§ **REQUIRED WORK**
Copy exactly the line containing "Osnovana Hrvatska sektorska" and all lines after it, through the last line of the material below; omit everything before it.
ENTRIES SHOWN Block Start
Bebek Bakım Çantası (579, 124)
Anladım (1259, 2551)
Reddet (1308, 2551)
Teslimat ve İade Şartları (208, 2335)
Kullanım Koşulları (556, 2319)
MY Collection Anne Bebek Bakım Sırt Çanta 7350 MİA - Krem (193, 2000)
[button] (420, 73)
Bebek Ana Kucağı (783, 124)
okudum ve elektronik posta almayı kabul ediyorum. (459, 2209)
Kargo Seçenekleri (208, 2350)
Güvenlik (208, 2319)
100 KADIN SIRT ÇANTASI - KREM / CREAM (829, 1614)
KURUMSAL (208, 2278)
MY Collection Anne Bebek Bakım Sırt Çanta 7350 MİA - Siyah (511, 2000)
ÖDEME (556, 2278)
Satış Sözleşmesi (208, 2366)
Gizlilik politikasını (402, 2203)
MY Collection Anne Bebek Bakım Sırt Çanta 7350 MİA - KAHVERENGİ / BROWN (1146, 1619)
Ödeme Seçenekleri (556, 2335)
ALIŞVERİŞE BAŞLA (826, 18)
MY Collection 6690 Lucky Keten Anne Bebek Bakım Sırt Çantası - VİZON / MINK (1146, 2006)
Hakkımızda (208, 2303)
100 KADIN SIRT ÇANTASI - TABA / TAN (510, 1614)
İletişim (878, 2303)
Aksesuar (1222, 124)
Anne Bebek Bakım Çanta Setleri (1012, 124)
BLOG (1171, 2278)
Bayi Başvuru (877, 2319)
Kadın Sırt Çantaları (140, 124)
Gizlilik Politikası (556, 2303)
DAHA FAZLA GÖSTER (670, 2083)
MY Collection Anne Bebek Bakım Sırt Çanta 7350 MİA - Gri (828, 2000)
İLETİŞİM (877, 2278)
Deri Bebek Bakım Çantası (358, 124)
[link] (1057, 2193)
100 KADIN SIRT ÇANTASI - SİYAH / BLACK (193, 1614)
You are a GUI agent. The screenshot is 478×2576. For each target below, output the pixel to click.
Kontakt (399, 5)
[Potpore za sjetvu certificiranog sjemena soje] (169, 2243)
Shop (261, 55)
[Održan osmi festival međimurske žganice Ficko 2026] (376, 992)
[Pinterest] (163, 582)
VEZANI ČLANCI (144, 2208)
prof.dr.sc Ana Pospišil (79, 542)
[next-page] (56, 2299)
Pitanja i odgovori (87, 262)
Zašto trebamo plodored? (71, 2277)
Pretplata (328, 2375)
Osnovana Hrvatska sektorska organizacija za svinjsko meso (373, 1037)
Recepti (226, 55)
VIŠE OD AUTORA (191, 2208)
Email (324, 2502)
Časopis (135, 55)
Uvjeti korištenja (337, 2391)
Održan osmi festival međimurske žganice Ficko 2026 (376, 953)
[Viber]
ENTRIES SHOWN Block End
§ **SOLVED PROBLEM**
Osnovana Hrvatska sektorska organizacija za svinjsko meso (373, 1037)
Recepti (226, 55)
VIŠE OD AUTORA (191, 2208)
Email (324, 2502)
Časopis (135, 55)
Uvjeti korištenja (337, 2391)
Održan osmi festival međimurske žganice Ficko 2026 (376, 953)
[Viber]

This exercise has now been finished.